#### [A block of data]
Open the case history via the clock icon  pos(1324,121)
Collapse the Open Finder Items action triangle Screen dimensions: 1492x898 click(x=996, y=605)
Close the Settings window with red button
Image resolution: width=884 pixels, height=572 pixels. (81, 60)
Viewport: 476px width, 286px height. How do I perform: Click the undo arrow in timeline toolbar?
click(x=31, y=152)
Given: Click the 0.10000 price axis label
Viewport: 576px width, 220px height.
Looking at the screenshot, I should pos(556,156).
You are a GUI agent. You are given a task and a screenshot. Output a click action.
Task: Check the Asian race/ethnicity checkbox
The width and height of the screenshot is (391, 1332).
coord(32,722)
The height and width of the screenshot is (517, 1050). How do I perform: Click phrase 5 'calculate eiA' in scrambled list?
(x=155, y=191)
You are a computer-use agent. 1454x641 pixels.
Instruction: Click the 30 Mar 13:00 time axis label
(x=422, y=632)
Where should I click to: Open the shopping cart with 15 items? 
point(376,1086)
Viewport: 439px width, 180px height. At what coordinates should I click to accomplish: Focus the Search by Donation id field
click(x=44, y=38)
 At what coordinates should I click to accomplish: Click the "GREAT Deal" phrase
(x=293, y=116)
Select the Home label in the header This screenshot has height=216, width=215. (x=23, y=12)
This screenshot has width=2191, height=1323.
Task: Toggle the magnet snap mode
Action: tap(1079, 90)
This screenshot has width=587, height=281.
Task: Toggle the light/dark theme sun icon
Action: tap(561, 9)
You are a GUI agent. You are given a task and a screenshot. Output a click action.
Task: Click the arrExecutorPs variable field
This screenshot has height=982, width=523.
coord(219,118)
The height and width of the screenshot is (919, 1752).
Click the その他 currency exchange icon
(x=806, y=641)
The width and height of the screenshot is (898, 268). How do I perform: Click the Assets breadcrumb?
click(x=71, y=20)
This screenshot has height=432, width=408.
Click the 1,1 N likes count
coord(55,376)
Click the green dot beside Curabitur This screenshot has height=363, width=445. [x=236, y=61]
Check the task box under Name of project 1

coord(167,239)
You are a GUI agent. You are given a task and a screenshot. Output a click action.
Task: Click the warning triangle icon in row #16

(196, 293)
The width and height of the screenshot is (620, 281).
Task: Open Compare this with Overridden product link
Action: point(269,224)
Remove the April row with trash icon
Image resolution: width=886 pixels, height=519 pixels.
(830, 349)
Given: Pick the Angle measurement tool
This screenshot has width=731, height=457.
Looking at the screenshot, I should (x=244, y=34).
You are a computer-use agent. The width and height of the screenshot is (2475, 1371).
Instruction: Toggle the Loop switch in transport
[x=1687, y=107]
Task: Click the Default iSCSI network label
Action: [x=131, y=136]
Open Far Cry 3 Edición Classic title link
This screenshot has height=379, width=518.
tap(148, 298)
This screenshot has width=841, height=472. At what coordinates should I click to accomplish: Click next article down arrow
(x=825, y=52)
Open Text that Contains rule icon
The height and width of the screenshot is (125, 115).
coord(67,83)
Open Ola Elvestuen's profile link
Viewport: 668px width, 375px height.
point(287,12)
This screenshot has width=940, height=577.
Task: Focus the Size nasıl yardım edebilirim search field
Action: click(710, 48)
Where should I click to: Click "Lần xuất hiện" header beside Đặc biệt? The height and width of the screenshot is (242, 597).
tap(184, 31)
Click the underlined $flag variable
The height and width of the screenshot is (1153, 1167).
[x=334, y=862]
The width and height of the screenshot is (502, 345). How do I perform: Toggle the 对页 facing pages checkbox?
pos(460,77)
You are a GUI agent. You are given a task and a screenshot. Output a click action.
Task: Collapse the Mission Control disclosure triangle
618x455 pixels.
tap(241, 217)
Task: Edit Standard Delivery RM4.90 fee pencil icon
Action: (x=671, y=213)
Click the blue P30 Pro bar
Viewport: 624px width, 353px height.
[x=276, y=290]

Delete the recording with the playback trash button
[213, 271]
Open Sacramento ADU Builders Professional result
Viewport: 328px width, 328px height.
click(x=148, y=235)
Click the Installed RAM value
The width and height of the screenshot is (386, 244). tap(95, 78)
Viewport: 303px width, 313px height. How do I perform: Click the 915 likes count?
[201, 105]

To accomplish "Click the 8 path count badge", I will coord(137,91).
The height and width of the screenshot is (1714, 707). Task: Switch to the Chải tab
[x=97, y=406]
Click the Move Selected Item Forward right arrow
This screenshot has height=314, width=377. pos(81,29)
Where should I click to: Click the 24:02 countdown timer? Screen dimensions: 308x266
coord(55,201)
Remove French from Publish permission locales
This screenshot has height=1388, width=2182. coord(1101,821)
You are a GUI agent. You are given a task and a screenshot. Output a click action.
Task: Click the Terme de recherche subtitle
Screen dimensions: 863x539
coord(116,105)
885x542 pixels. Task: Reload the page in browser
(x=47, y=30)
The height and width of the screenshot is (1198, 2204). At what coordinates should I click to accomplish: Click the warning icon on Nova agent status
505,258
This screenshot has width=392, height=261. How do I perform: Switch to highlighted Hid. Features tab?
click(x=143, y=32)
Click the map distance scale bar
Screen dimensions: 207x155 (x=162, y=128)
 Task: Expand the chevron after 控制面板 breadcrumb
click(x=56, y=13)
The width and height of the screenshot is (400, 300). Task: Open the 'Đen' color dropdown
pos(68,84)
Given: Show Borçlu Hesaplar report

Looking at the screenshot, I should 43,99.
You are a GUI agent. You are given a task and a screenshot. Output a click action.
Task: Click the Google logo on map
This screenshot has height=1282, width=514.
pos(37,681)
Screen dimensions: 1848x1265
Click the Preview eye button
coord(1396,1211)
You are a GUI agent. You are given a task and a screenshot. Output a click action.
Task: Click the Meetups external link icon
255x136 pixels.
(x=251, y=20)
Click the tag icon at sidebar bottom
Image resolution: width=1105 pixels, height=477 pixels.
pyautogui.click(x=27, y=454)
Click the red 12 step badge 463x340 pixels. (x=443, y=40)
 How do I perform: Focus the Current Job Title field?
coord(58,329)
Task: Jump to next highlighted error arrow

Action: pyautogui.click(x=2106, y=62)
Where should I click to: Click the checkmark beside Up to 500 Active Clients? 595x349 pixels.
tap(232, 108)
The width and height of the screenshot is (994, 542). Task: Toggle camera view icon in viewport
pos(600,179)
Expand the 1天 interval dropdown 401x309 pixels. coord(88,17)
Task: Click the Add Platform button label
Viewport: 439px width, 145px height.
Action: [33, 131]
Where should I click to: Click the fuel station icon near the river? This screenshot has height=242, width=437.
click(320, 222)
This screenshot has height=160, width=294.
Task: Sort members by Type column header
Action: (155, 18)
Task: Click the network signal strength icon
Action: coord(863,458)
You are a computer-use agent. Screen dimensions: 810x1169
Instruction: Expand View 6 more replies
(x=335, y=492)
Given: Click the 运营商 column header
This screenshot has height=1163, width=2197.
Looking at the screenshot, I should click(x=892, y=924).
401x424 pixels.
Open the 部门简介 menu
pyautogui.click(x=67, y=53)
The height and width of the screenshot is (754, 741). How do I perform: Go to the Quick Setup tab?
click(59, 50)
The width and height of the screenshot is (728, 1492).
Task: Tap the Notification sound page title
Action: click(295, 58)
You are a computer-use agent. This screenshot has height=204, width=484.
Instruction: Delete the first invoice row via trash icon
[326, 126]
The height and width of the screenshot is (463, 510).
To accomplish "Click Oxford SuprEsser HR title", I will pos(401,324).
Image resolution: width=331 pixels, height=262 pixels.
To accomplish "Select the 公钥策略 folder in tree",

#### [TASK PROMPT]
Identify each line in the data above that contains the word "Toggle" and copy those lines out in full.

#### [EXERCISE RESULT]
Task: Toggle the magnet snap mode
Task: Toggle the light/dark theme sun icon
Instruction: Toggle the Loop switch in transport
The width and height of the screenshot is (502, 345). How do I perform: Toggle the 对页 facing pages checkbox?
The width and height of the screenshot is (994, 542). Task: Toggle camera view icon in viewport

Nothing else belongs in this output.